Так вот, я виделась с Валентиной в воскресенье девятого этого месяца после годовой разлуки. Был полдень, на ней было синее бархатное пальто с бобровым воротником и премиленькая шляпка с отделкой, которая стоит сумасшедших денег. Наверняка это подарок к Рождеству, она была вся расфранченная, красивая и довольная, с красными от холода щеками. Ее красивые глазки так и блестели, я была очень рада снова ее увидеть и расцеловать. Пришлось даже присесть. Мне она тоже привезла подарки — льняное пиренейское покрывало, домашние туфли, испанские апельсины и маленький золотой крестик, который отныне ношу на шее даже ночью, да, я была рада, даже не могу сказать как. Затем я все испортила, дав ей прочитать ваше письмо и особенно сказав, что ответила вам. Тут ее понесло «Что ты вмешиваешься? — кричала она. — Что ты ей наговорила? Неужели не видишь, что эта девушка не нам чета, своими красивыми словами она лишь хочет нас одурачить». И еще говорила такое, что повторять стыдно. Я уверена, что в вашем письме чистая правда, что ваш бедный жених повстречал на войне ее Анжа Бассиньяно, что вы просто хотите с ней поговорить.
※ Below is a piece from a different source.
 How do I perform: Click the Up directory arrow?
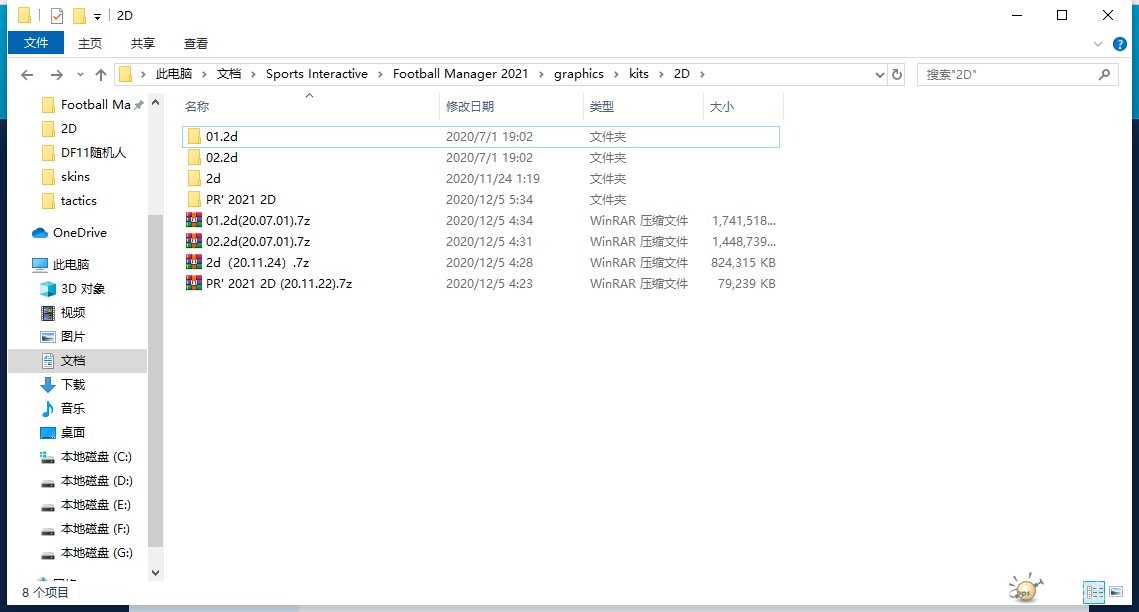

Короче, она пробыла у меня меньше часа, щеки у нее снова покраснели, но не от холода, а от гнева, она мерила шагами кухню, стуча каблуками, а я сидела на стуле, еле сдерживая слезы, и в конце концов расплакалась. Тогда, направив мне в нос свой указательный палец, она сказала: «Слезами делу не поможешь, крестная Бьянка. Разве я плачу? Я тебе однажды сказала, что оторву башку тем, кто погубил Нино. А ты когда-нибудь видела, чтобы я пускала слова на ветер?»
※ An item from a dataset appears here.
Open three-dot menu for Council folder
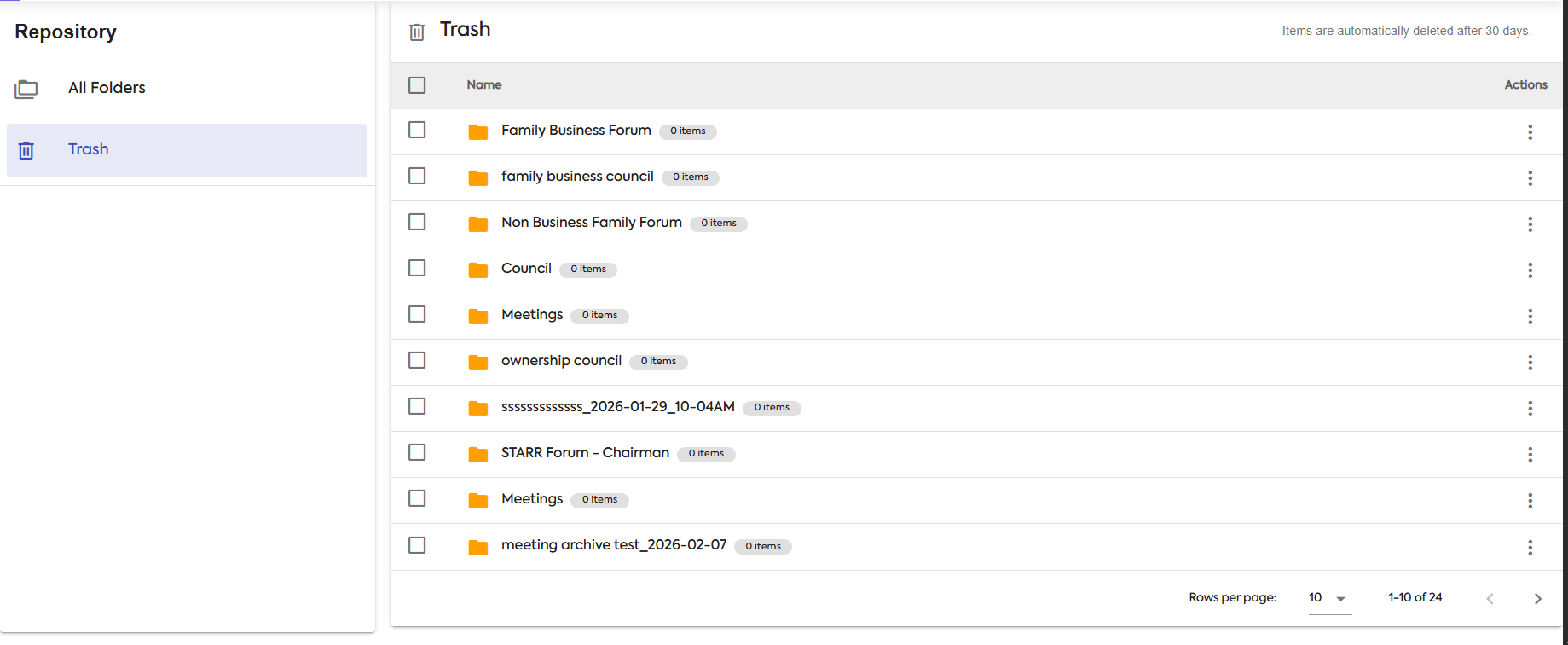The height and width of the screenshot is (645, 1568). 1530,270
Она меня так напугала, что я узнать ее не могла, мою-то крестницу. Только сказала ей: «Что ты несешь, несчастная? Что плохого сделала эта девушка твоему неаполитанцу?» И тогда она заорала: «Мне плевать на нее, я с ней не разговаривала! И мне нечего ей сказать. Я не хочу, чтобы ты ей писала. Это мое дело, а не твое! Если она еще напишет, поступай как я». Тут она сняла конфорку с печки и бросила туда ваше письмо, смяв его в комок с такой злобой, которую, заверяю вас, я никогда прежде за ней не знала, даже в ее пятнадцать лет, когда она взбрыкивала, если ей делали замечание.

Потом сказала, что у нее дела в другом конце города, поцеловала на пороге, но как-то холодно. Я слышала, как стучали ее каблучки по лестнице, подошла к кухонному окну, чтобы увидеть, как она идет к тупичку. Я плакала потому, что она казалась мне сверху такой маленькой в своем бобровом воротнике, шапочке и муфте. Я так боюсь, что больше ее не увижу, так боюсь.

Возобновляю письмо в воскресенье утром, у меня глаза уже не те, чтобы много писать, должно быть, вы уже привыкли к этому. Вчера вечером я долго думала о Валентине и устроенной ею сцене. Но сегодня ярко светит солнце, и я уверена, что по весне она снова приедет, мне стало лучше, я облегчила душу, сказав вам правду. Вы спрашиваете, почему в октябре я написала по поводу Анжа Бассиньяно, что он «подох как собака, вернее всего от рук французских солдат»? Так уж у меня вырвалось, я и представить себе не могу, что он умер по-другому, чем жил, знаю — грешно так говорить, особенно повесив на шею крестик, но это сильнее меня, я никогда бы не поверила, что он умер во время штыковой атаки, как показывают на картинках, он был слишком большим трусом, наверняка сделал какую-нибудь гадость или глупость, и его просто расстреляли, но об этом не пожелали сообщить, ведь такое не поднимает моральный дух другим и пачкает наше знамя.

Вы просите объяснить слова Валентины, сказанные мне о том, что она обнаружила следы Нино на участке фронта на Сомме и что его следует «считать мертвым». Не уверена, что она сказала именно так, но наверняка имела в виду, что с этим покончено, что не надо об этом говорить. Мы так и поступали в прежние разы, мы о нем никогда не говорили.

Когда моя крестница снова пожалует ко мне, уверяю вас, дорогая мадемуазель, я ей опять скажу правду о том, что написала вам, пусть шумит себе и сердится. Я ведь знаю, что у нее доброе сердце, я сумею побороть ее подозрительность. А когда вы с ней, надеюсь, встретитесь, то убедитесь, что она заслуживала лучшей участи, чем ей выпало на роду, со всеми горестями, которые эта жизнь ей принесла. Но такова уж судьба всех людей, к сожалению.